Lalu pria itu, Rajendra Almo. Mengambil kertas tersebut dan melihatnya. Disana terdapat 12 angka nomor ponsel.

“Jangan tanya dapatnya gimana. Lo tinggal hubungi nomornya,” kata Allred lagi seolah tau Almo hendak bersuara.

“WAH SALSHA EMANG DAH GILA!” itu suara Kelvan yang baru saja masuk bersama Domino. Mereka baru saja membeli makanan serta minuman untuk di makan di ruangan tersebut bersama.

Garda dan Marcus langsung terlonjak dan berdiri semangat menanti berita yang dibawa Kelvan. “Ngapa lagi tuh cewek?” ujar Garda tak sabar.

“Dia nge—bully sohibnya Olin di kantin.

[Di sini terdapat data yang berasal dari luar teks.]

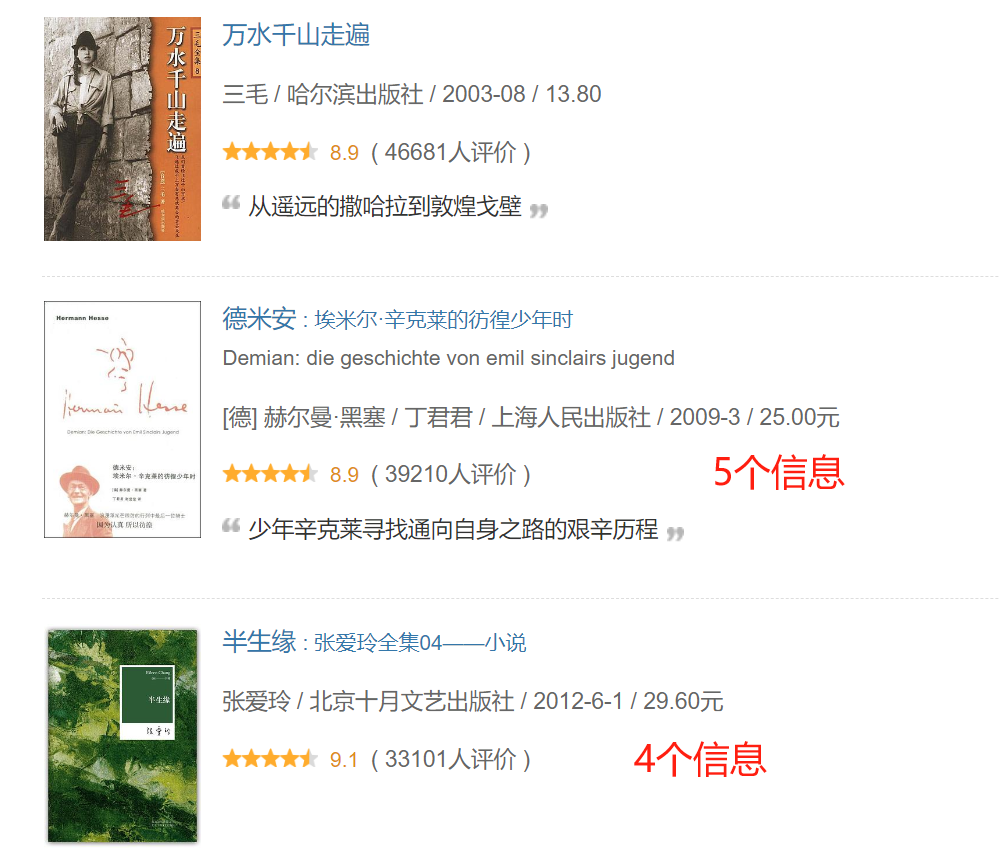This screenshot has height=860, width=999.
Task: Click star rating icons for 德米安
Action: coord(270,474)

Mentang-mentang tuh spiderman—nya gaada. Langsung aje di gas.” cerita Kelvan sambil menaruh makanannya di meja.

“Wah! ketinggalan tontonan nih gue! seharusnya tadi gue ikut lo, Van!” seru Garda antusias.

“Terus gimana?” itu suara Almo.

“Apanya?” tanya Domino balik yang tidak mengerti konteks pertanyaan Almo tadi.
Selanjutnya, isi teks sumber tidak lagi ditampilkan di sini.